Records for locating described items
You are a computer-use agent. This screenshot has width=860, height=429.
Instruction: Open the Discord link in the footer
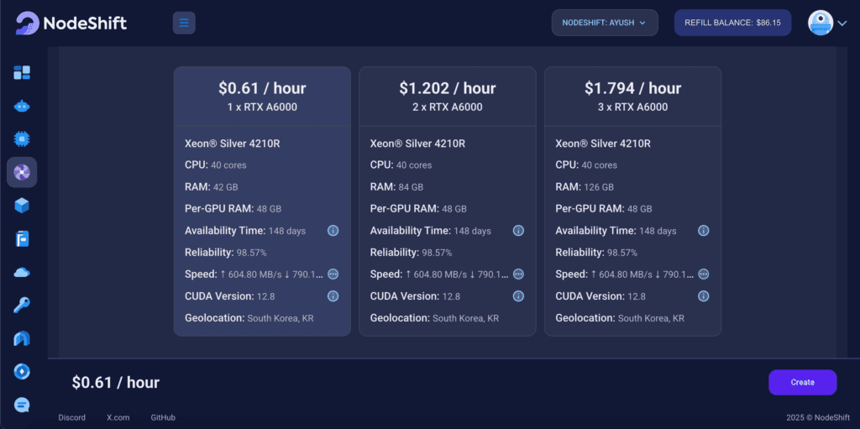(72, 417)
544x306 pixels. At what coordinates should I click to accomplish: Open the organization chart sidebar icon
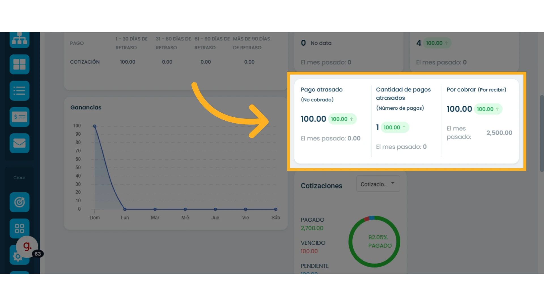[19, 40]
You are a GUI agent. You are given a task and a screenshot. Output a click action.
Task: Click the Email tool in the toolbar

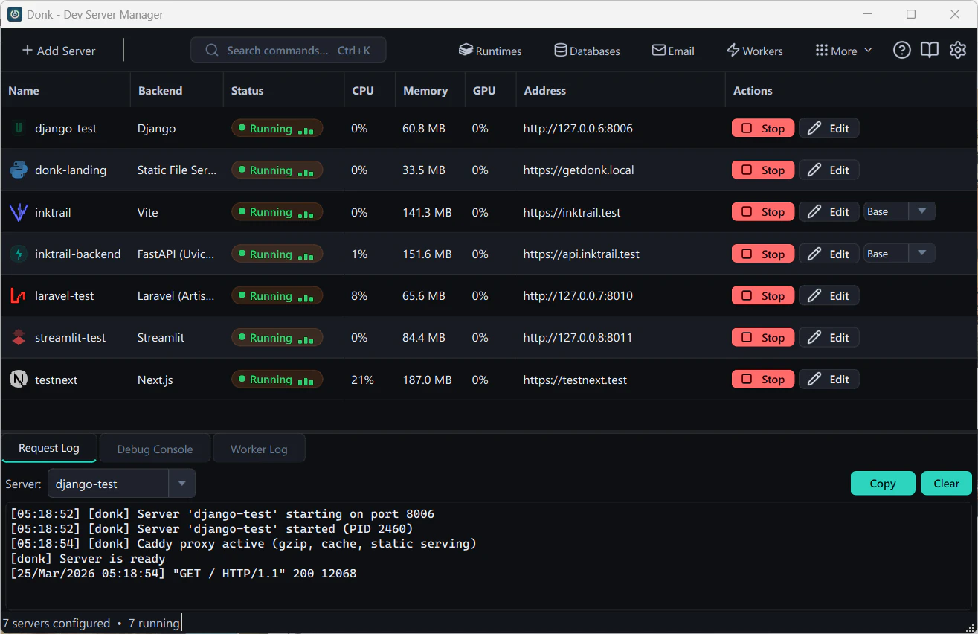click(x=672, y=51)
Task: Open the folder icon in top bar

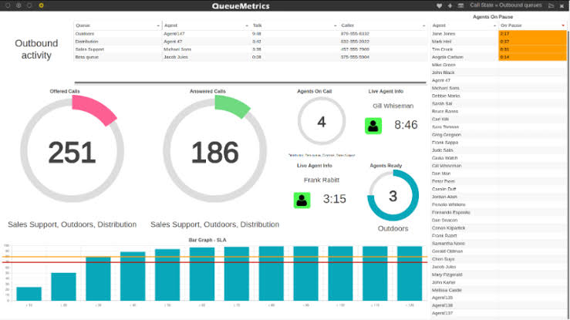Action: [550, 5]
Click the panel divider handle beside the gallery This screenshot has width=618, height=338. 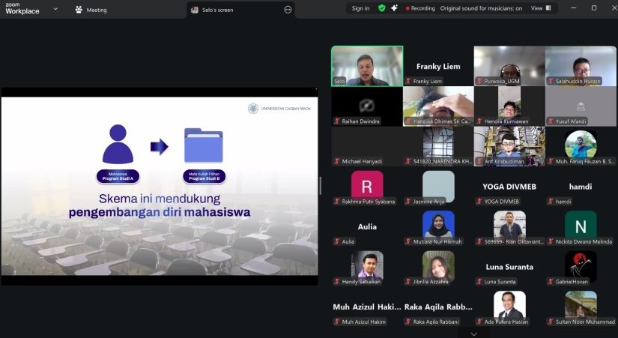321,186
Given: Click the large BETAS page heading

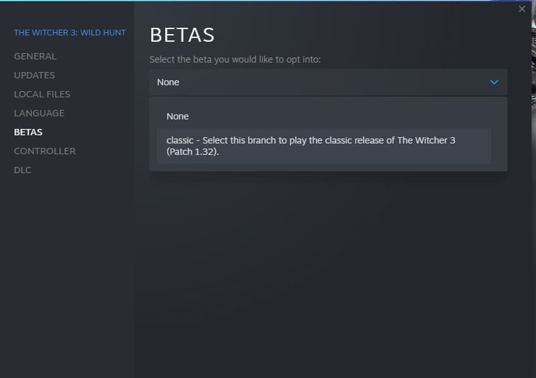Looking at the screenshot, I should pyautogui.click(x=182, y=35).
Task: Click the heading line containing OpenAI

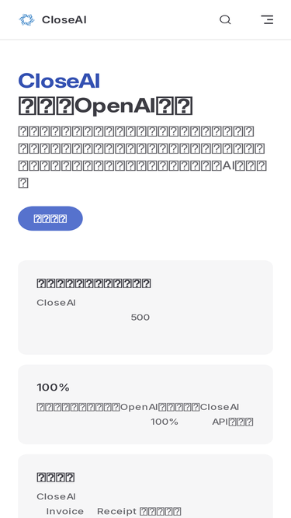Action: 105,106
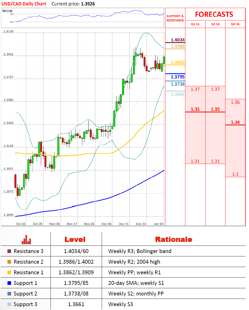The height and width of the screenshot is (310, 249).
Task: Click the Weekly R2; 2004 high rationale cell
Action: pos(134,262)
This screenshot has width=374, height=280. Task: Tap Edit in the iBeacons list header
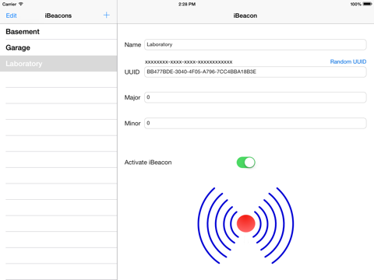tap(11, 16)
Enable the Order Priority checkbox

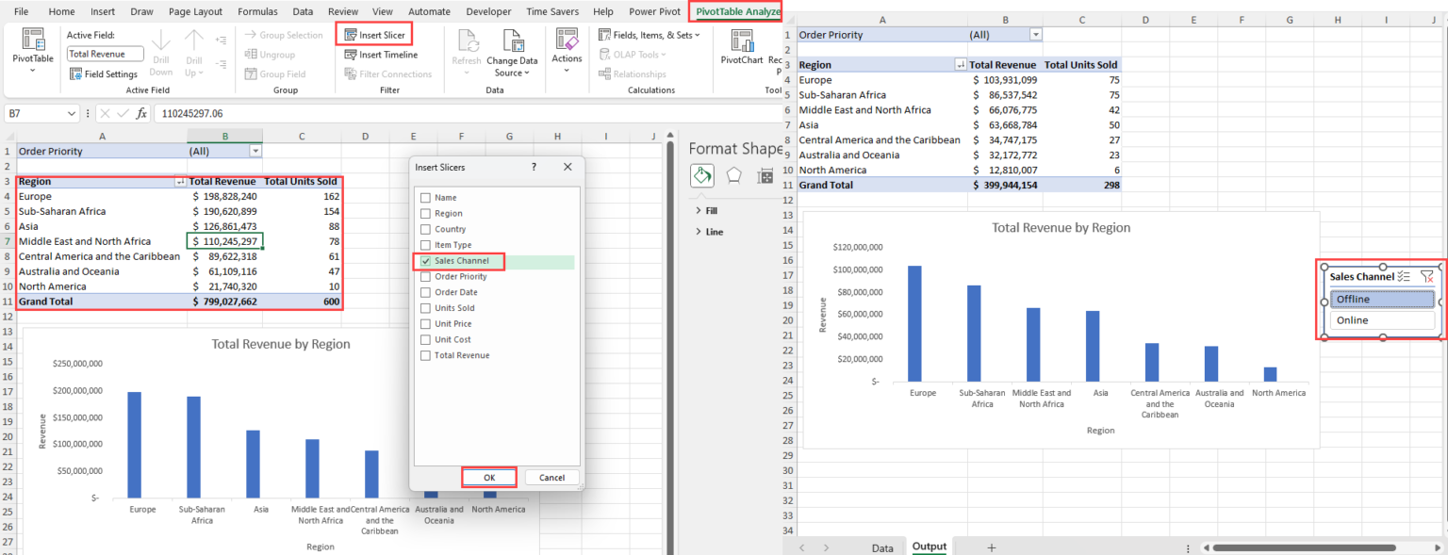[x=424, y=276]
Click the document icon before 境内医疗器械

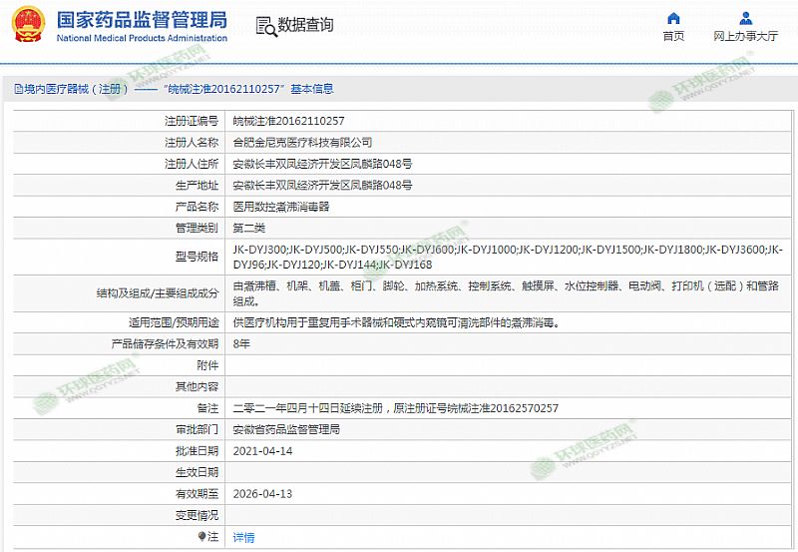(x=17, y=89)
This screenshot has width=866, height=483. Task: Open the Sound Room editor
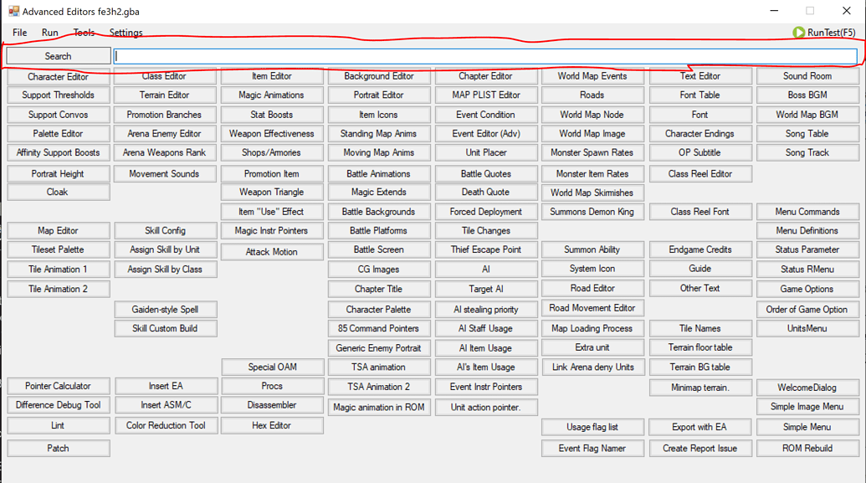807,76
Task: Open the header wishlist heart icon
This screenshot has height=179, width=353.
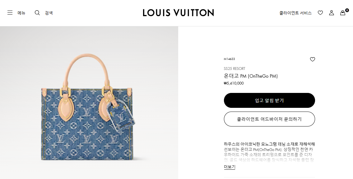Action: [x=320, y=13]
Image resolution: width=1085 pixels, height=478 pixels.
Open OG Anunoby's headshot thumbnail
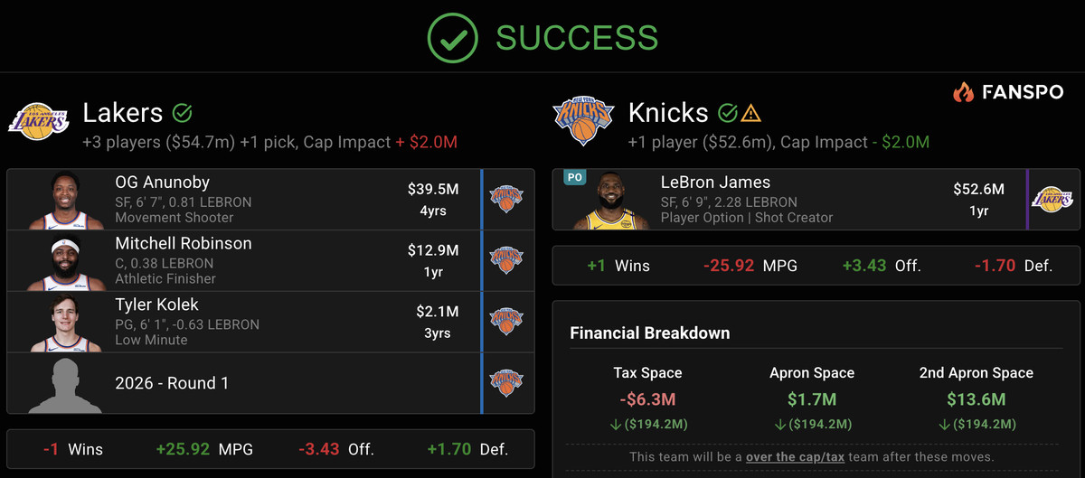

• [GIVEN INSTRUCTION]: Repeat the part of the entries above that opens with the line containing "Given: Click the large BETAS page heading" and closes with the line containing "(x=17, y=89)", both lines included. Leave the pictures out of your answer.

• [SOLUTION]:
Given: Click the large BETAS page heading

Looking at the screenshot, I should pyautogui.click(x=182, y=35).
Task: Click the heading line containing OpenAI

Action: 105,106
The height and width of the screenshot is (310, 249).
Task: Click the Weekly R2; 2004 high rationale cell
Action: pos(134,262)
This screenshot has width=374, height=280. Task: Tap Edit in the iBeacons list header
tap(11, 16)
Enable the Order Priority checkbox

[x=424, y=276]
Click the document icon before 境内医疗器械

(x=17, y=89)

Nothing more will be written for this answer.